Embroidery provides a more prestigious looking and harder wearing personalization solution. An embroidered logo is perfect for workwear when the garments will be washed frequently. But, it is mostly opted by customers who want to give their apparel a premium look, especially to items that are special and they plan on keeping it for longer time with them.
However, Embroidery is not easy; it is riddled with problems and takes a bit of finesse for the job. So, here are our top six problems in embroidery:
Embroidery used to be a manual process but today, it is often accompanied by machines. Human set everything up and the machines do the rest of the work; because it is fast and precise. However, if the embroidery technician is inexperienced, things may pan out differently. On of the most common and horrifying problem is called puckering. It don’t show up immediately after printing but definitely after being washed. It is caused by too much tension on the garment during the sewing process. Puckering is what it looks like in the picture.
2. Bad Density
The poor density of the embroidery artwork has to do with the digitizing process. Embroidery digitizing is a process of converting existing artwork like a company logo into a stitch file that an embroidery machine can sew on a garment.
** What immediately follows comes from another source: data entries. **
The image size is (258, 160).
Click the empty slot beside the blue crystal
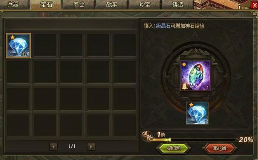click(x=44, y=45)
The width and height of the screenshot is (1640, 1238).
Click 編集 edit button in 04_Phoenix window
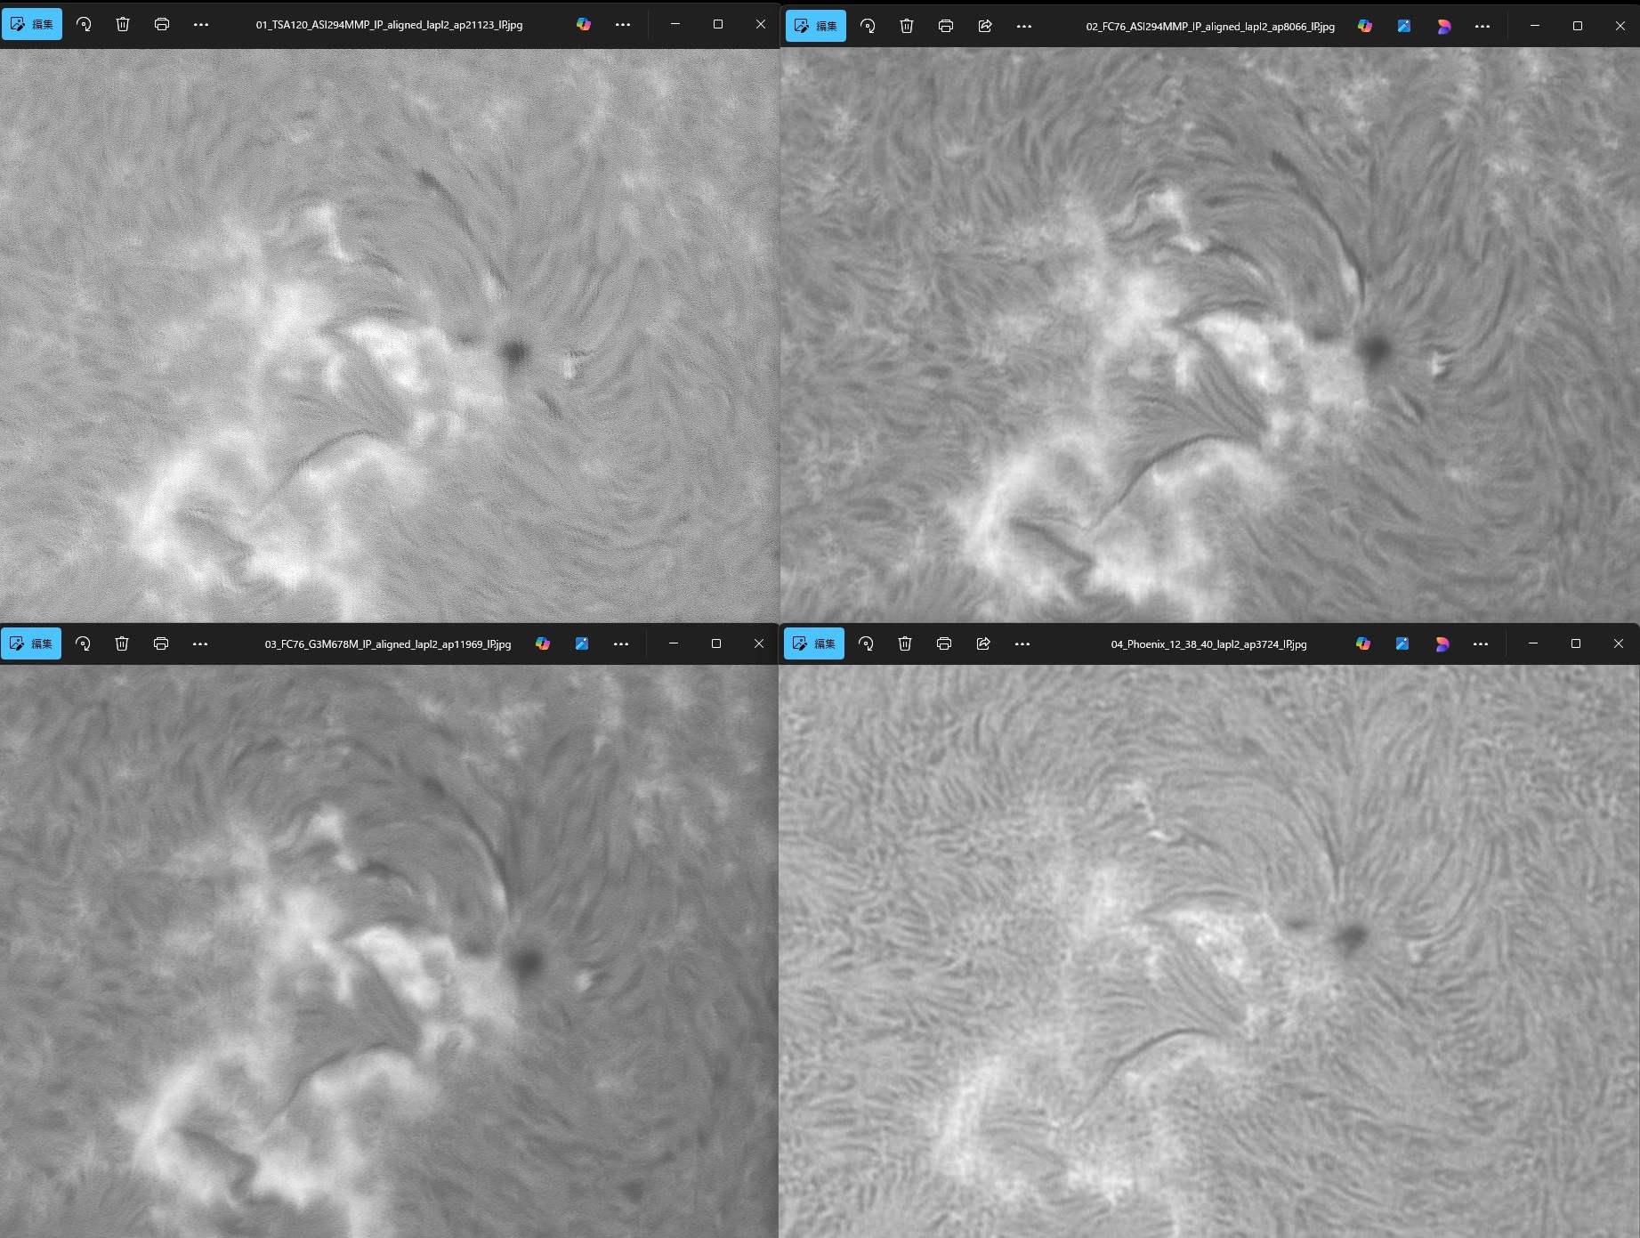(814, 643)
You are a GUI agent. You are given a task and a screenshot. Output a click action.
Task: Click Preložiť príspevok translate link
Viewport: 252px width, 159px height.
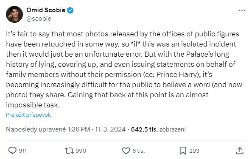coord(28,115)
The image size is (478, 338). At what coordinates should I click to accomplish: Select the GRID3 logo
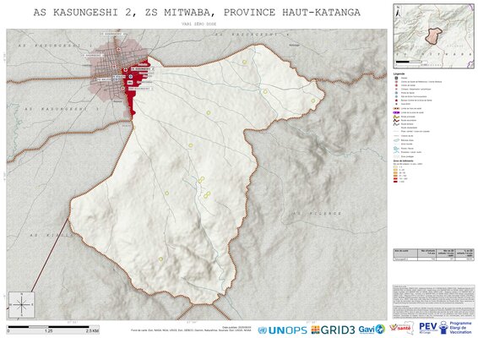333,330
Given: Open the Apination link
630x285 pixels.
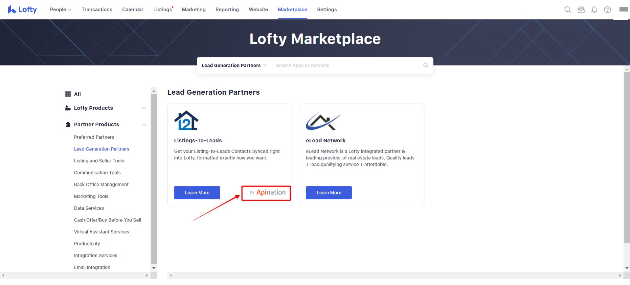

It takes a keen eye and an in-depth knowledge of not only the software used but also the embroidery machine, thread and the material being decorated. It may look spot on the screen, but when it comes to the physical piece things can change.
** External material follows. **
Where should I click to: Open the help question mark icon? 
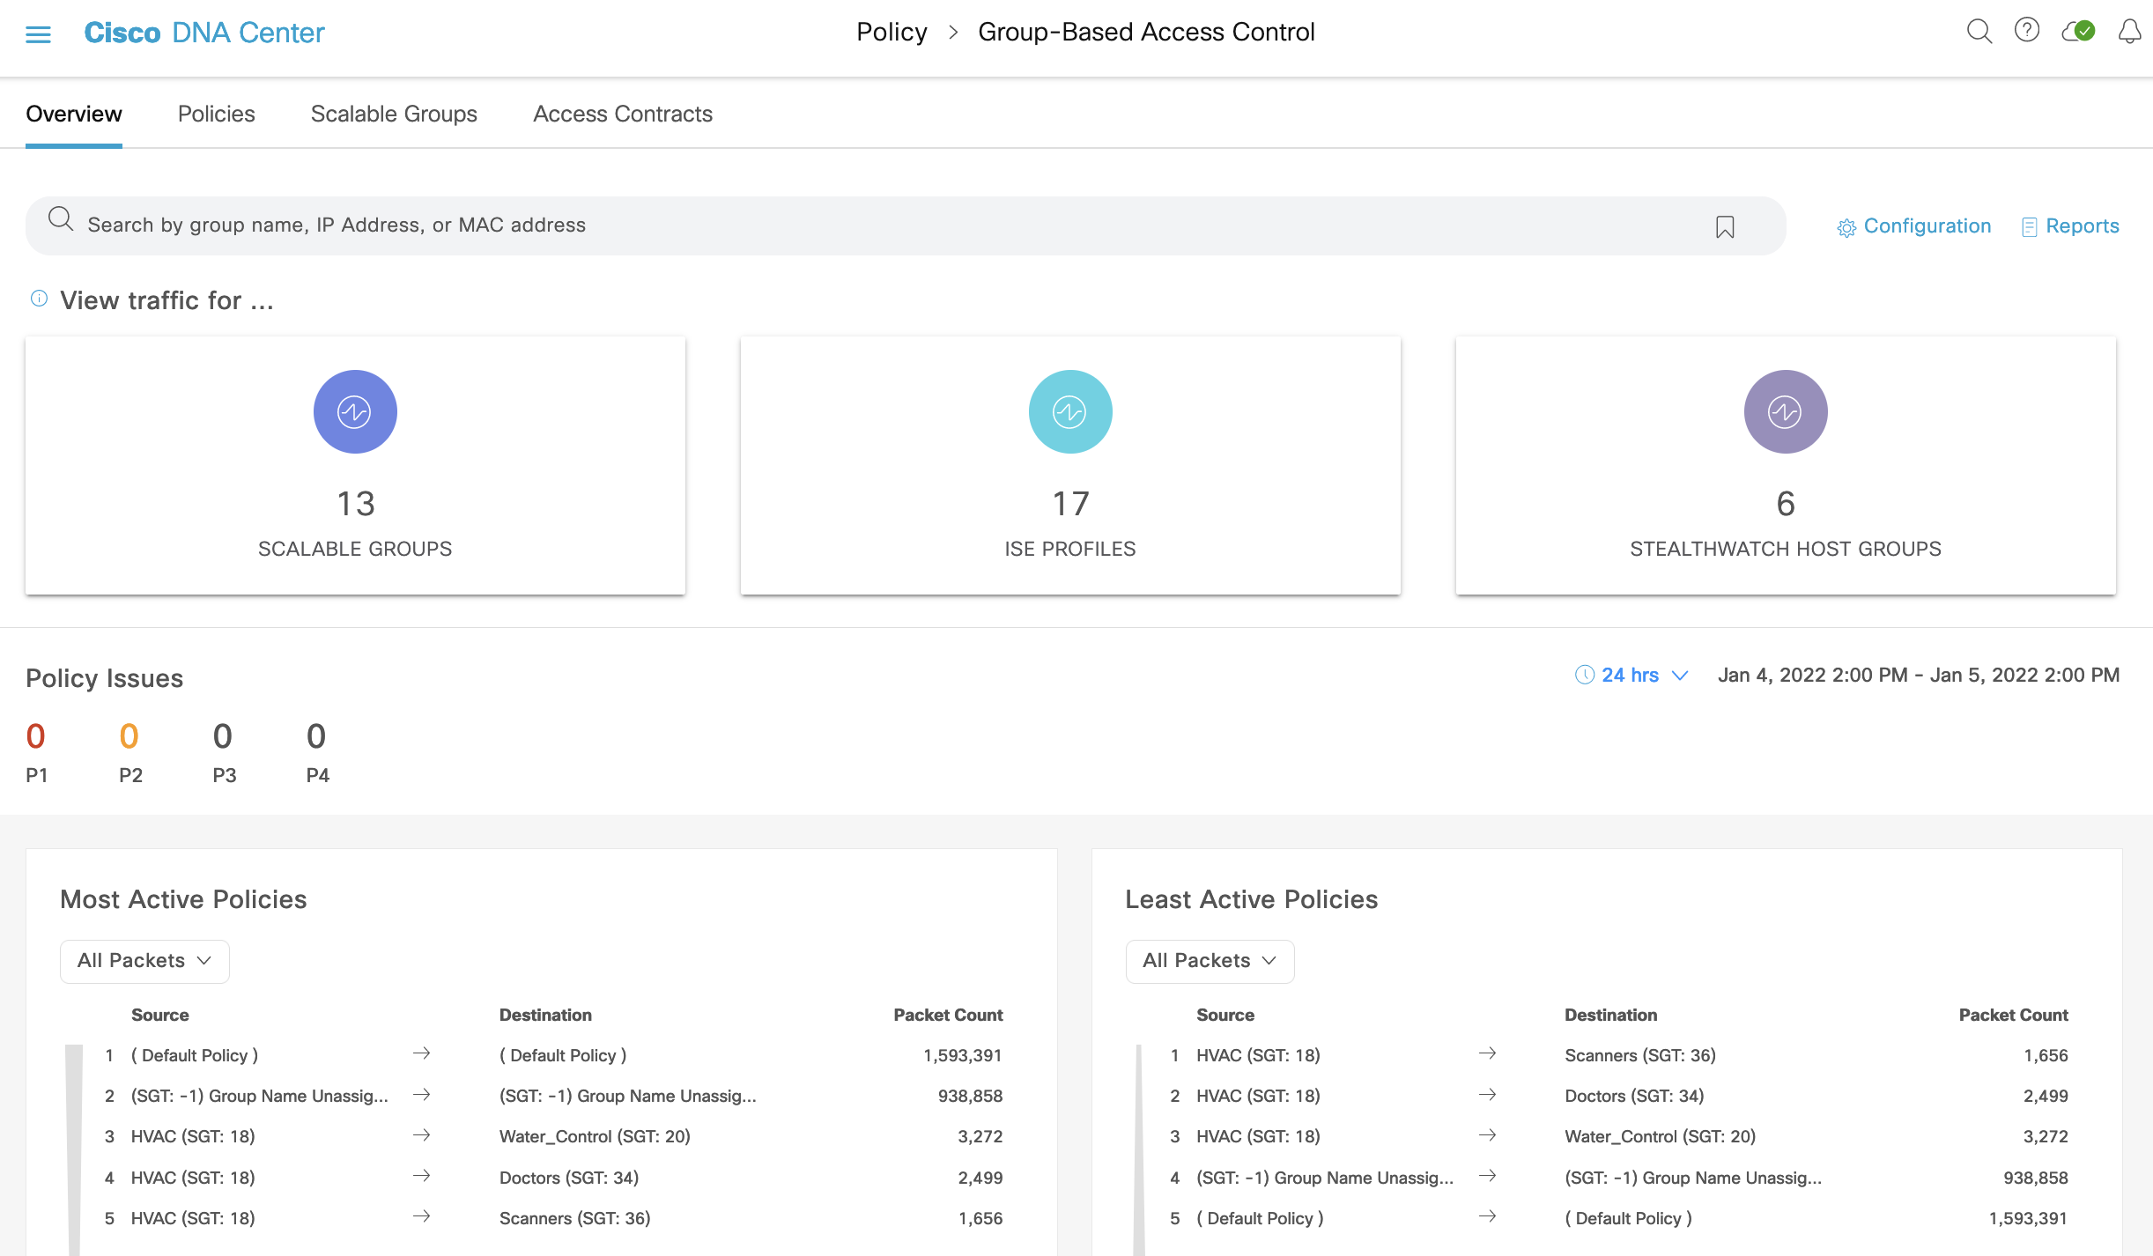click(2028, 31)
The density refers to how close the stitches are to each other. Too high density will lead you paying more than you should, and low density means the stitches will be far apart and your design will have open spaces and would look like something is missing.
3. Digitizing Small Text
Embroidery is primarily used for designs placed on the chest of polos and tees and more often it involves numbers and letters. These areas are small and requires the design needs to be made accordingly. This is where everything goes wrong, because most embroiders then to overdo lettering. When too small and tiny lettering is given to fit into a small area, it brings trouble. It would typically lead to an improper letter sew-out and it is prominently noticeable after the embroidery is done.
4. Inconsistency in Color
There are many manufacturers of embroidery floss, each with its own hues and shades. And there are many manufacturers of inks too. The problem is when you are creating both an embroidery and print version of the same design, the color many not match up. So, now you have to make sure that the colors match. The best way to do this is to get PMS color profiles and make sure that both of your embroidery and print decoration look the same. The blueprint on the embroidered emblem should look exactly the same as the blue heat press vinyl.
5. Inconsistency in Placement
It is commonly for embroiders to print the same emblem on various shirts, but placed differently. Some are placed a little under, some are tilted etc. There really isn’t much you can do when it has already happened. So, it takes a bit of experience and finesse to produce the embroidered design exactly at the same place every time.